Des propos épinglés. Jugé en mai pour injures publiques racistes après la diffusion d'une vidéo sur les réseaux sociaux en novembre dernier, le conseiller municipal de Segré-en-Anjou Bleu (Maine-et-Loire) et militant identitaire, Jean-Eudes Gannat doit être fixé ce mercredi 10 juin. 

Le 4 novembre dernier, Jean-Eudes Gannat avait partagé une vidéo sur les réseaux sociaux dans laquelle il filmait cinq personnes aux abords d’un supermarché. Le conseiller municipal avait légendé les images en déclarant : «Marre de vivre avec les cousins des Talibans jusqu'au fin fond de nos campagnes».
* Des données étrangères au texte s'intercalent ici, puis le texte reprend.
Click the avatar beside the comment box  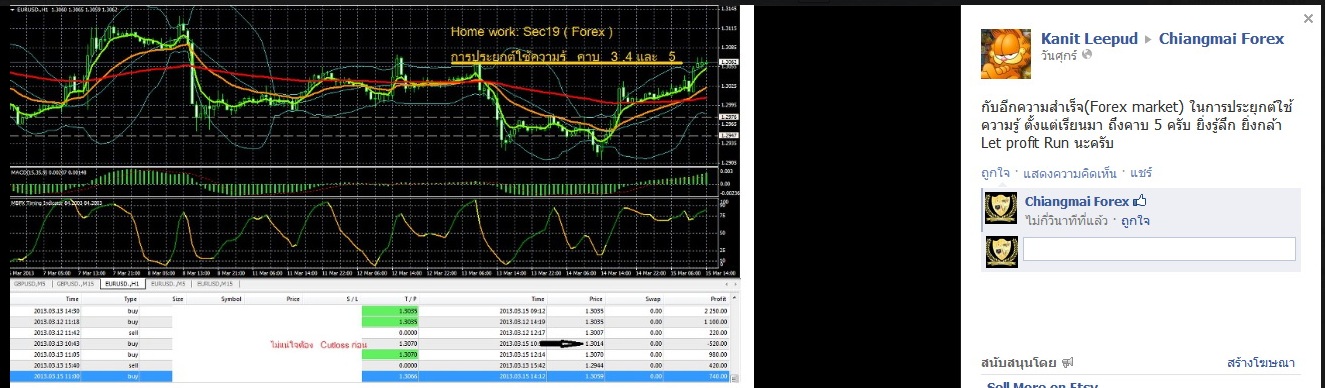click(x=1002, y=251)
Le prévenu associait de fait les réfugiés afghans à des talibans. Face à cette vidéo, une plainte avait été déposée à l’encontre du militant identitaire qui fait face à la barre aux cinq personnes de la vidéo mais également aux associations SOS Racisme et la Ligue des droits de l’Homme.
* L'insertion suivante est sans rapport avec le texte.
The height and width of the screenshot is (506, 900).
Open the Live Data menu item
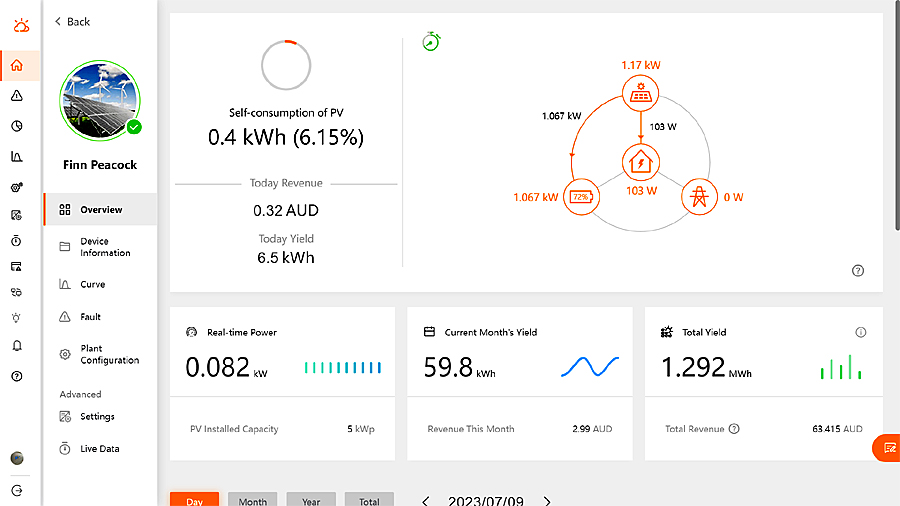(100, 449)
la liberté d’expression revendiquée

«Ce qui dérange surtout, ce sont les propos. C'est de l'injure raciste parce qu'on essentialise des Afghans aux talibans autoritaires et terroristes. Ces cinq personnes ont fui ce régime et sont victimes de ce régime», a estimé maître Jean de Bary, avocat des victimes lors de l’audience. «Ce sont des propos violents, méprisants, dévalorisants, outrageants», a-t-il ajouté.

Adbu Jamil, président de la Ligue des droits de l’Homme du département, a estimé de son côté : «On est dans un État de droit, donc on se doit le respect envers ces réfugiés qui ont fui la guerre (…) On attend que justice soit faite pour toutes les personnes qui sont stigmatisées».

Pour sa part, Jean-Eudes Gannat a estimé ne pas être en faute. «On est en train d'essayer de me culpabiliser. On raconte que je suis un criminel parce qu'ils sont en danger de mort là-bas, donc ma position est la même et ce sera ma seule déclaration», avait-il indiqué, estimant la procédure nulle et arguant avoir simplement exercé son droit à la liberté d’expression.

Lors de l’audience, le parquet d’Angers a requis à son encontre quatre ans de prison avec sursis et 1.000 euros d'amende.